[Stored data]
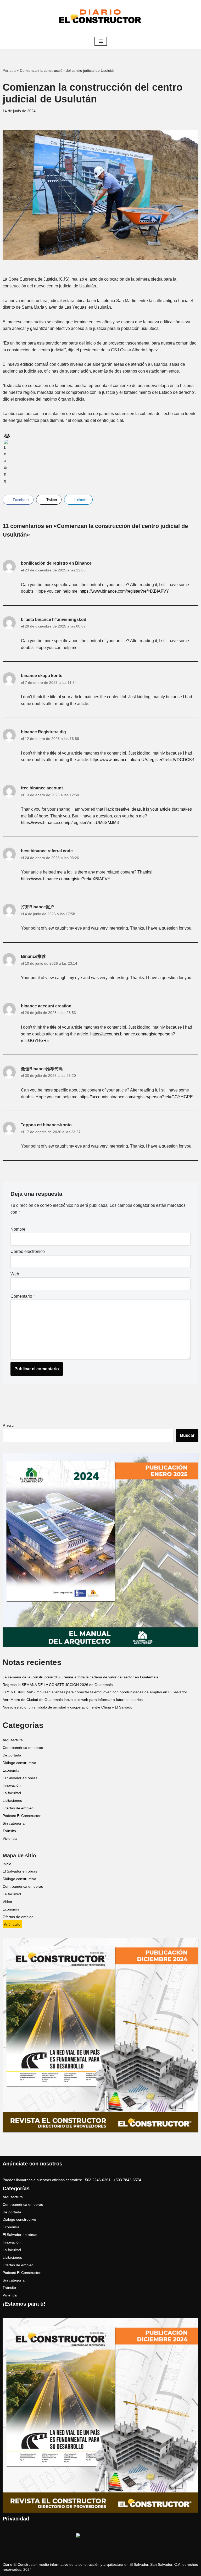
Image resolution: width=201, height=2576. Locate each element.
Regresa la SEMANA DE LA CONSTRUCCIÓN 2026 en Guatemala (58, 1685)
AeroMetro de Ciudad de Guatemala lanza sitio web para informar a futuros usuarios (73, 1700)
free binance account (42, 788)
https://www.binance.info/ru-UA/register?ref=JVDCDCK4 (142, 759)
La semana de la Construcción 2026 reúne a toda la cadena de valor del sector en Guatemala (80, 1677)
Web (14, 1274)
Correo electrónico (27, 1251)
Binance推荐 (33, 956)
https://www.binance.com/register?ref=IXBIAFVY (124, 591)
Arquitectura (13, 1740)
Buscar (9, 1425)
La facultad (12, 1793)
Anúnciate (12, 1924)
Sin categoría (14, 1823)
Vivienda (10, 1839)
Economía (11, 1770)
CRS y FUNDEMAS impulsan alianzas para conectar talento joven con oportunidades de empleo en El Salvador (95, 1692)
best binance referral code (47, 851)
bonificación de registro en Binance (56, 563)
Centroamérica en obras (23, 1748)
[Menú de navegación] (100, 41)
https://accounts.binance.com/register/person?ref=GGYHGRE (136, 1097)
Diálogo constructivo (19, 1763)
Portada (9, 70)
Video (7, 1902)
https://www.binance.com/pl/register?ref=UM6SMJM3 (70, 822)
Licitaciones (12, 1801)
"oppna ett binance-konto (46, 1125)
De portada (12, 1755)
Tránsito (9, 1831)
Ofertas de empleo (18, 1808)
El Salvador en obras (20, 1778)
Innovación (12, 1785)
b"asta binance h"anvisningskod (53, 619)
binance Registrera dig (43, 732)
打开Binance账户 (37, 907)
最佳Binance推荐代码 (42, 1069)
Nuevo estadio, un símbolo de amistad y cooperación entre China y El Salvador (68, 1707)
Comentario (22, 1296)
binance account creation (46, 1006)
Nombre (17, 1229)
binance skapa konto (42, 675)
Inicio (7, 1864)
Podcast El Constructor (22, 1816)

**TASK DESCRIPTION**
Produce a verbatim copy of all records, minus pictures.

**SOLUTION TO THIS PROBLEM**
Image resolution: width=201, height=2576. Locate each element.
Regresa la SEMANA DE LA CONSTRUCCIÓN 2026 en Guatemala (58, 1685)
AeroMetro de Ciudad de Guatemala lanza sitio web para informar a futuros usuarios (73, 1700)
free binance account (42, 788)
https://www.binance.info/ru-UA/register?ref=JVDCDCK4 (142, 759)
La semana de la Construcción 2026 reúne a toda la cadena de valor del sector en Guatemala (80, 1677)
Web (14, 1274)
Correo electrónico (27, 1251)
Binance推荐 (33, 956)
https://www.binance.com/register?ref=IXBIAFVY (124, 591)
Arquitectura (13, 1740)
Buscar (9, 1425)
La facultad (12, 1793)
Anúnciate (12, 1924)
Sin categoría (14, 1823)
Vivienda (10, 1839)
Economía (11, 1770)
CRS y FUNDEMAS impulsan alianzas para conectar talento joven con oportunidades de empleo en El Salvador (95, 1692)
best binance referral code (47, 851)
bonificación de registro en Binance (56, 563)
Centroamérica en obras (23, 1748)
[Menú de navegación] (100, 41)
https://accounts.binance.com/register/person?ref=GGYHGRE (136, 1097)
Diálogo constructivo (19, 1763)
Portada (9, 70)
Video (7, 1902)
https://www.binance.com/pl/register?ref=UM6SMJM3 (70, 822)
Licitaciones (12, 1801)
"oppna ett binance-konto (46, 1125)
De portada (12, 1755)
Tránsito (9, 1831)
Ofertas de empleo (18, 1808)
El Salvador en obras (20, 1778)
Innovación (12, 1785)
b"asta binance h"anvisningskod (53, 619)
binance Registrera dig (43, 732)
打开Binance账户 (37, 907)
最佳Binance推荐代码 (42, 1069)
Nuevo estadio, un símbolo de amistad y cooperación entre China y El Salvador (68, 1707)
Comentario (22, 1296)
binance account creation (46, 1006)
Nombre (17, 1229)
binance skapa konto (42, 675)
Inicio (7, 1864)
Podcast El Constructor (22, 1816)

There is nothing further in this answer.